規模の経済から“速度”の経済へ、PLM新世代:先進企業が目指すグローバル成長期のPLM(4)(2/2 ページ)
日本にPLMを紹介する先駆けとなった書籍「CRM、SCMに続く新経営手法 PLM入門」(2003年刊)を執筆したアビーム コンサルティングの執筆チームが、その後のPLMを取り巻く環境変化と今後のあるべき姿について、最新事例に基づいた解説を行う。
PLMソリューションの活用
具体的に、ある情報機器メーカーの例を示そう。その企業では商品に設計変更が生じた場合、
- 購買部門に連絡
- 購買部門は各サプライヤーに連絡
- その納入変更の伝達とその供給時期を確認
- 生産管理はEMSに連絡
- EMSの部品の在庫状況を聞く
といった手順を踏まねばならず、どの段階から切り替えられるか確認するだけでも手いっぱいであった。連絡の徹底が精いっぱいであり、製品管理を担当するプロダクトマネージャは、設計部門から設計変更の判断を求められても、せいぜい部品変更に伴う調達コストの変化程度の判断しかできなかった。ビジネスプロセス間の情報分断により、業務の手間が増大し、知り得る情報に限界が生じていたのである。このような課題には、従来の業務改善ではもはや対応できない。情報技術の強化とパートナー連係による情報処理速度の向上が必要になる。
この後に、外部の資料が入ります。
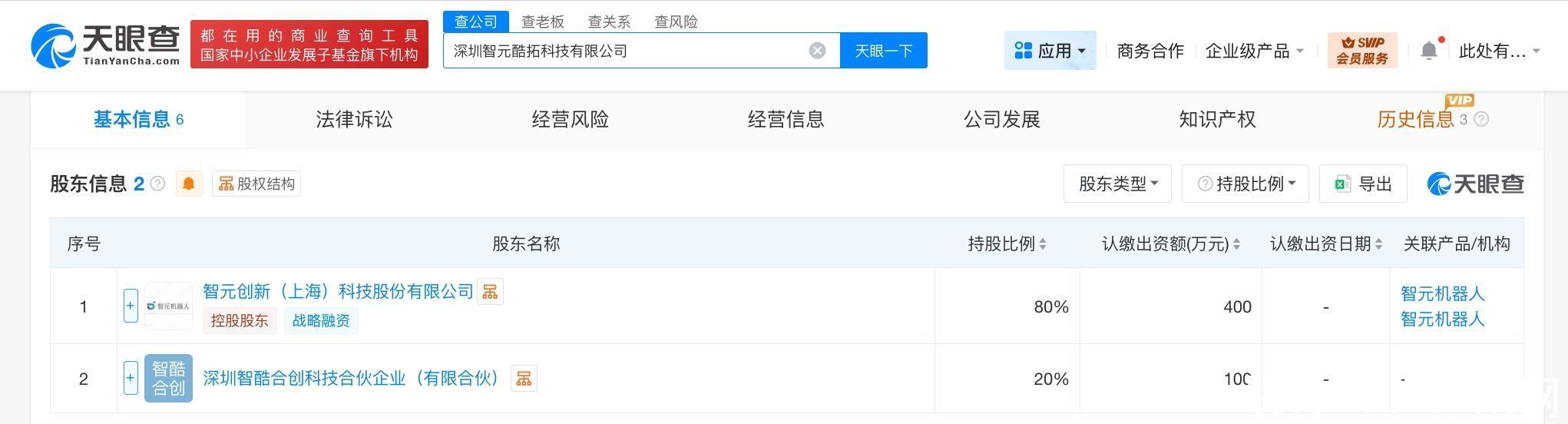Click help icon next to 股东信息
The height and width of the screenshot is (424, 1568).
158,184
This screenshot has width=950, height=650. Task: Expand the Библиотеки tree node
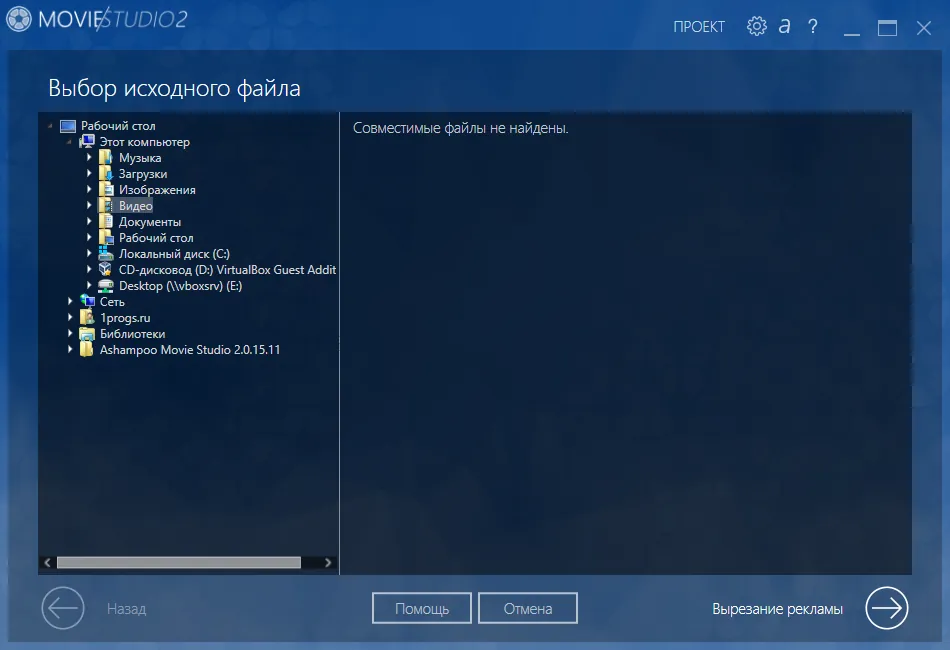tap(70, 333)
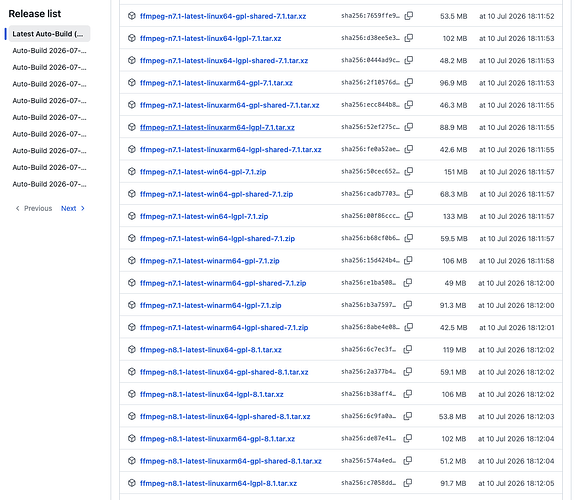Screen dimensions: 584x500
Task: Download ffmpeg-n7.1-latest-linux64-lgpl-7.1.tar.xz
Action: [210, 38]
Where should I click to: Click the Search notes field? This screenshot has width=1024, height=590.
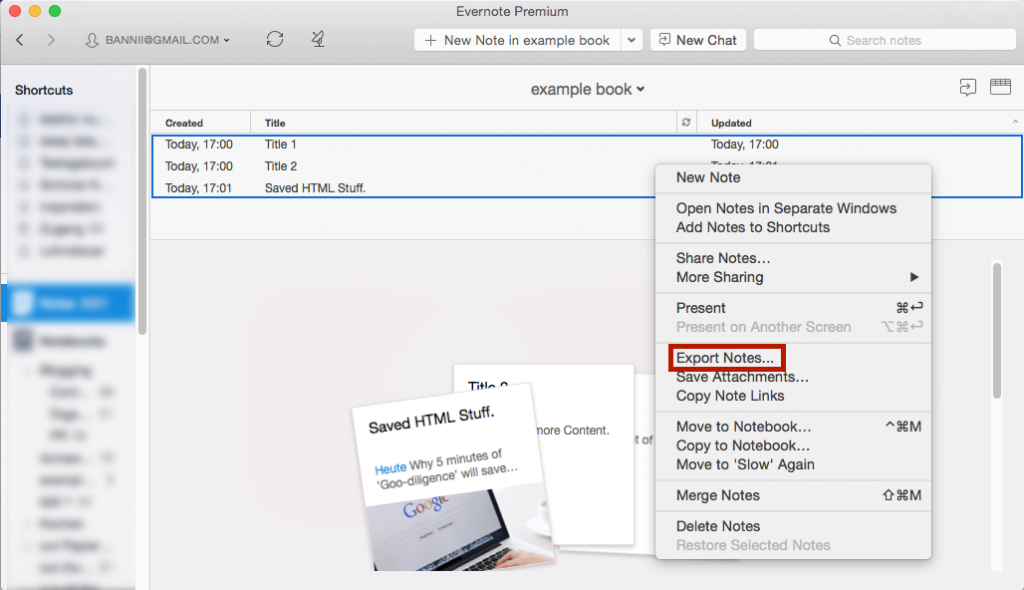click(884, 40)
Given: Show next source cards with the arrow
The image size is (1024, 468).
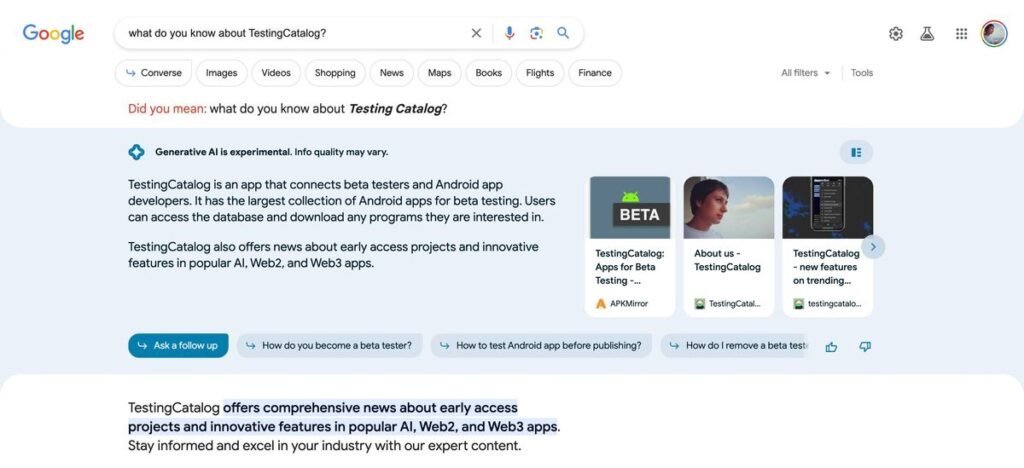Looking at the screenshot, I should (873, 247).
この情報機器メーカーは、サプライチェーン管理とエンジニアリングチェーン管理を製品軸で管理できるポータルを構築した。社内データとしては、
- 新製品開発プロジェクトの状況
- 設計情報
- サプライチェーンの需要計画
- 生産計画
- 製品別PL
- BOM
を取り込み、このポータルに外部パートナーの与信管理、物流3PL業者、EMS、部品供給サプライヤーをアクセス可能とし、あるいは、彼らのデータベースと連動させた(図1)。
このポータルは、結果的にデザイン、発注、試作、本格的な製造、販売、そしてアフターサポートへとつながるビジネスの流れを作り出し、それぞれの製品単位で情報の参照と更新を可能にした。各ビジネスを別部門が受け持つために情報が分断されている現状を改革したのである。
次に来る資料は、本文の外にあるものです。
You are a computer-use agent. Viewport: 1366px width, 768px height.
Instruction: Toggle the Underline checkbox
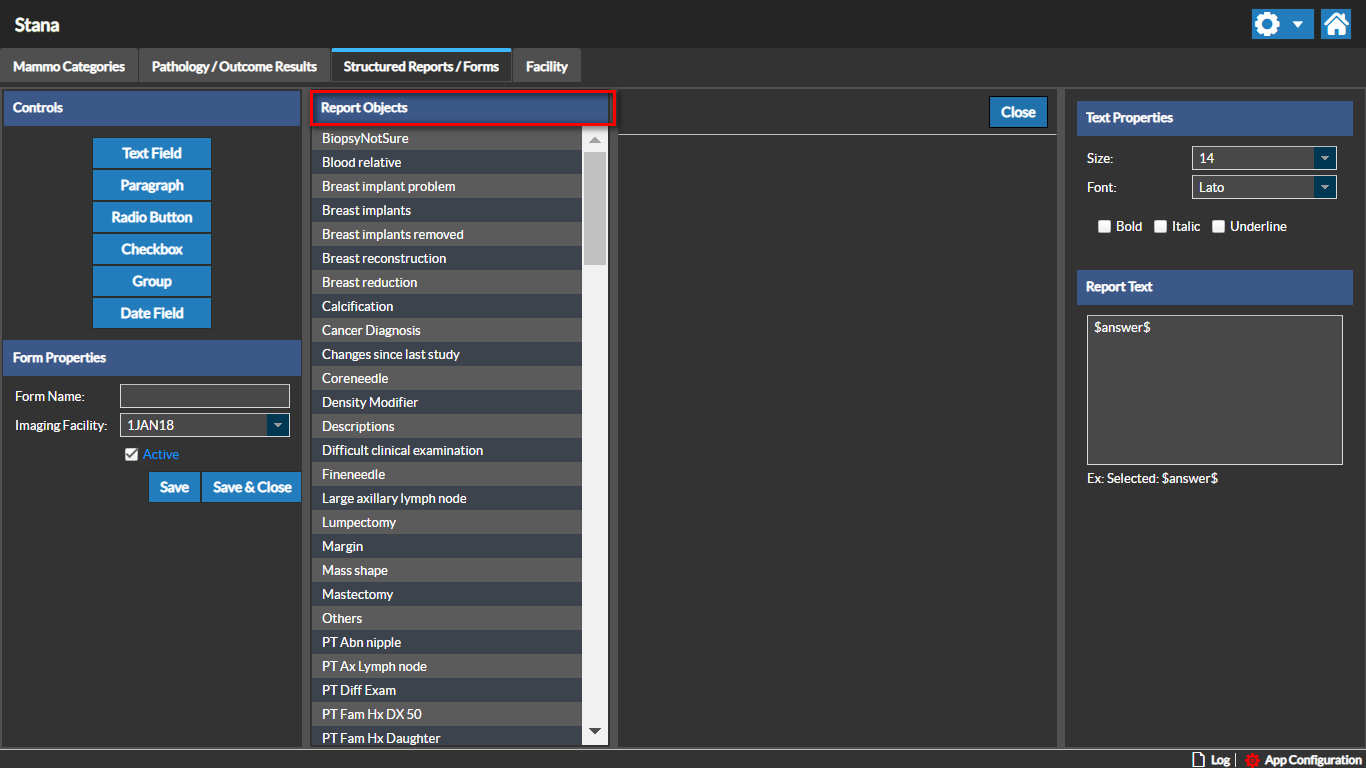coord(1218,227)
仮に、ある製品のある部品に欠陥があるかもしれないという情報が営業現場から来た場合、ポータルにアクセスするだけで、その製品の同様部品をどのサプライヤーから、いくらで購入可能か、その納品がいつなのか、また生産拠点においては、新部品がどの製造ロットから変更可能か、工場出荷後搬送中のどの製造ロットは、どんな部品が使われていたかなどを一気通貫で情報収集し、対応することが可能となる。各部門からこのような情報にアクセスできれば、その効果は計り知れない。
アフターサービス部門は、故障が発生した際の原因究明について、他部門の手を煩わせずにある程度可能となり、設計部門に対し、設計書に基づき部品の問題点を指摘できる。プロダクトマネージャは、設計変更に対するコストインパクトを過去、現在、未来にわたって継続管理可能となる。
現在進行中である複数の開発プロジェクトの進ちょく状況も一元管理可能となり、現場の要求に応じた設計上の改善が、次バージョンで反映可能か、次々バージョンで反映可能かなどを判断できる。さらに、BOMにモジュール部品を供給するサプライヤーのサブパーツ情報も統合すれば、購買部門はキーパーツサプライヤーと直接ボリュームディスカウント交渉をし、調達コストをさらに引き下げることも可能である。
実際に某コンピューター関連メーカーはOEM供給してもらっているキーボードサプライヤーのサブパーツ情報をBOMに取り込み、調達コストの引き下げに成功している。さらに、サプライヤーのキーパーツ納入情報も把握できれば、急な需給変動への対応可否の迅速な判断も可能となろう。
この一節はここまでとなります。